— start TEXT SEGMENT —
HOW TO BUY TALKING HEADS:

1. Remain in Light (1980)

Their most influential work, this album abandoned more traditional song structures in favor of repetitive grooves that built into hypnotic, catchy dance music, most popularly on “Once in a Lifetime.”

2. More Songs About Buildings and Food (1978)

Their second album featured the sharpest distillation of Byrne’s unique lyrics and the group’s frenetic New Wave energy, and included their first (and biggest) hit, a slowed-down cover of Al Green’s “Take Me To The River.”

3. Fear of Music (1979)

Amidst the crunchy guitars of “Paper” and “Mind,” the band added the trademark rhythms on “I Zimbra” that embodied their new world-funk direction.

4. Speaking in Tongues (1983)

Their most commercial album, Speaking in Tongues found the group embracing R&B and gospel-style on rave-ups like “Slippery People” and “Burning Down the House.”

5. Stop Making Sense (1984)

The soundtrack to arguably the greatest concert film ever was a greatest hits collection whose highlight was “What a Day That Was,” a track from Byrne’s The Catherine Wheel solo LP, itself the soundtrack to a collaboration with dancer Twyla Tharp.

6. Talking Heads ’77 (1977)

Their debut found the group at their nerdiest, from the goofy lyrics of “Don’t Worry About The Government” to their first radio-friendly song, “Psycho Killer,” featuring French lyrics in the bridge and that “Oh-oh-oh-oh-oh” chorus.

7. The Name of This Band is Talking Heads (1982)

This double-live record pulled from three different periods of their first six years of touring.

8. Little Creatures (1985)

This album was a tamer, pop follow-up to Speaking in Tongues. Probably their last complete record, the highlights were “The Lady Don’t Mind,” “Stay Up Late” and “Road to Nowhere.”

9. Naked (1988)

Their next to last release had some strong material but paled next to what had preceded it, and found the band sounding directionless for the first time.

10. True Stories (1986)

The soundtrack to their ambitious if not entirely successful film of the same name was their first (and only) sub-standard work, almost an afterthought musically.
— end TEXT SEGMENT —
- **TASK INSTRUCTIONS**
**a.** In the Talking Heads album guide, what was the group's first and biggest hit?
**b.** Reproduce word for word the passage of the Talking Heads album guide starting with "4. Speaking in Tongues" and going on through "Making Sense (1984)".
Answer using only the Talking Heads album guide above.
— start DATASET CONTENT —
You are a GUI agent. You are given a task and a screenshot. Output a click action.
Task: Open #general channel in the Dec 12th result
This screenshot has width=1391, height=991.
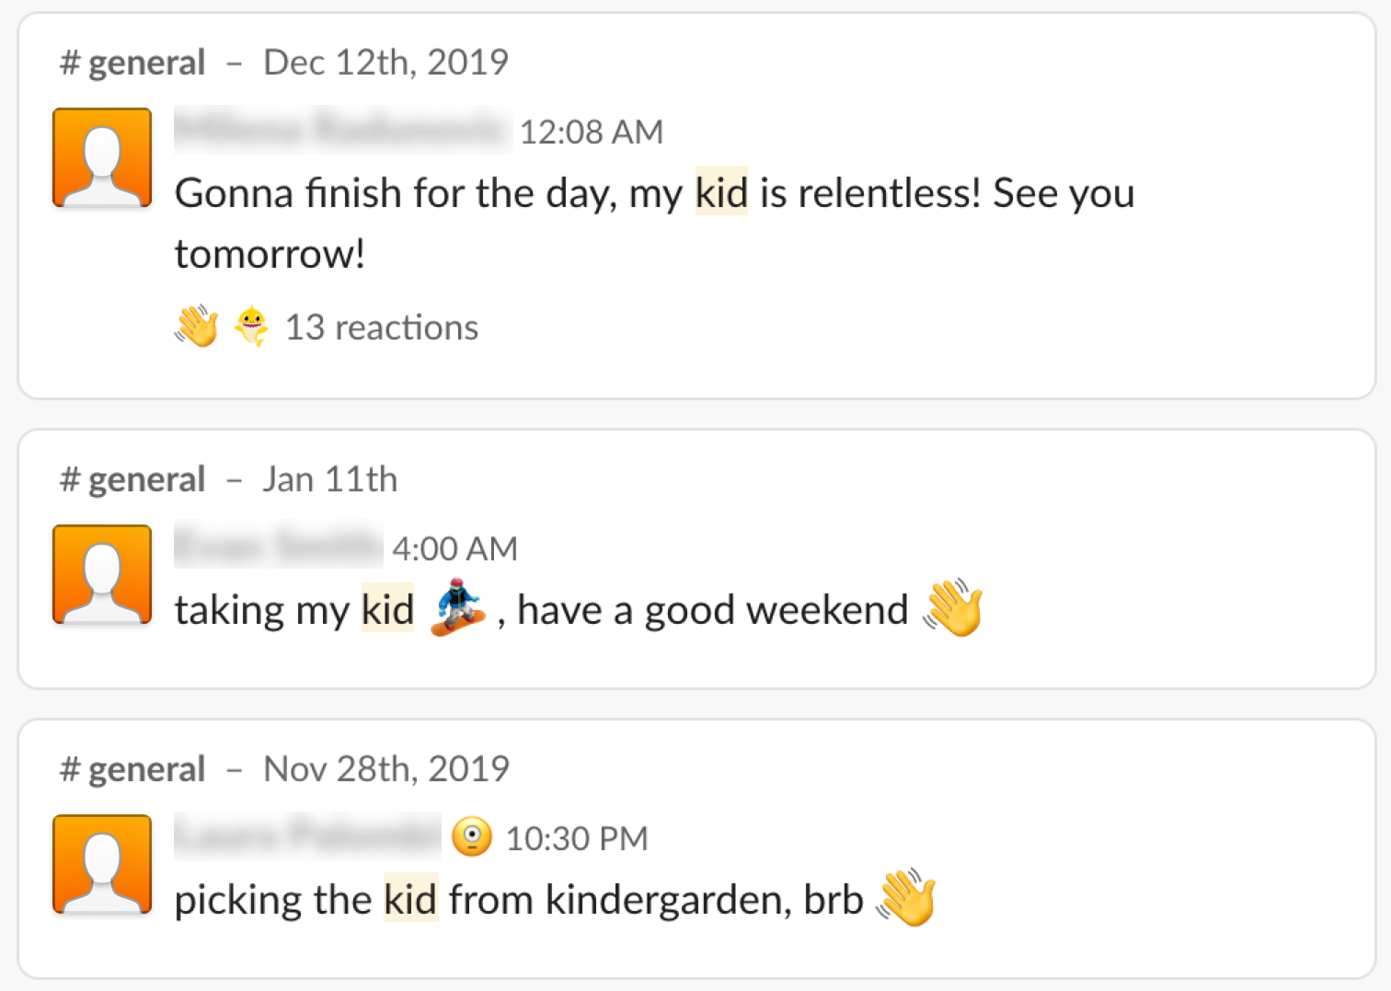click(x=132, y=63)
— end DATASET CONTENT —
- **TASK-BY-TASK OUTPUTS**
**a.** A slowed-down cover of Al Green's "Take Me To The River."

**b.**
4. Speaking in Tongues (1983)

Their most commercial album, Speaking in Tongues found the group embracing R&B and gospel-style on rave-ups like “Slippery People” and “Burning Down the House.”

5. Stop Making Sense (1984)